Each and every time you are matched in an online game, there's a lot of mathematics going on under the hood. Game companies are investing more time and effort into effective match-making, because it keeps players from straying to rival attractions.
That was the view of Josh Menke, speaking at Game Developers Confrence last week on "Skill, Matchmaking, and Ranking Systems Design." Menke has been working on skill systems for more than a decade, including work on World of Warcraft, Starcraft II, Diablo III, Hearthstone, Call of Duty: Black Ops II and Halo 5. He is currently a senior systems designer at Activision.
He pointed out that balanced matchmaking helps new players, who are often wary of being trashed by superior players when they venture into competitive arenas. But veteran players must also be given satisfying challenges, especially as they are often vocal boosters — and critics — of a game.

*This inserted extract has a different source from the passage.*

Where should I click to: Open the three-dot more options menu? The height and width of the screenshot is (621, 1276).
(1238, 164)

"A good skill system finds players' skills really fast and predicts outcomes correctly."
Most games have some sort of skill system that tells players and game-makers the level at which the player is ranked. These might include a kill/death ratio or a numbered ranking based on hours played or on achievements unlocked.

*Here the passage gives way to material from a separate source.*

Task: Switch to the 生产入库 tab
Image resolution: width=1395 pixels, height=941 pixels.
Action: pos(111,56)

But sometimes these are not enough to predict various skill levels. Bad players can have a decent kill/death ratio if they only ever play against other bad players.
So games companies find other means to match players appropriately, balancing various data points to create a bigger picture. Performance ratings based on the strength of opponents is always best, he said, adding that every system requires constant testing. The outcome should be a classic bell curve that portrays the skill levels of the entire community.
"A good skill system finds players' skills really fast and predicts outcomes correctly," he said. "It should give the right probabilities."
Menke added that the ideal outcome is for "planned experiences of varying intensity" so that all players get a good mix of games that are easy, evenly matched and hard to win. "That keeps the most amount of players in your game having fun," he explained.
He spoke about how new weapons are sometimes introduced to games, and are then taken up and dominated by a small number of players. The developers sometimes react by seeking balance and by nerfing powerful weapons. But Menke said that could be a mistake. Those players ought to be matched together, though he warned that fragmenting the audience between too many modes and specialities risks increasing wait times to games.
One area he worked on was the problem of mixing groups of friends with groups of random people. The friends generally had an advantage over the strangers. He said that every team should create its own skill level so they can be matched correctly. A mediocre team of pals might get a better game against a bunch of strangers with individually high skill levels.
The most important thing is finding the right balance between getting people up and playing, and making sure they get a satisfying challenge. "People don't like to wait," he said.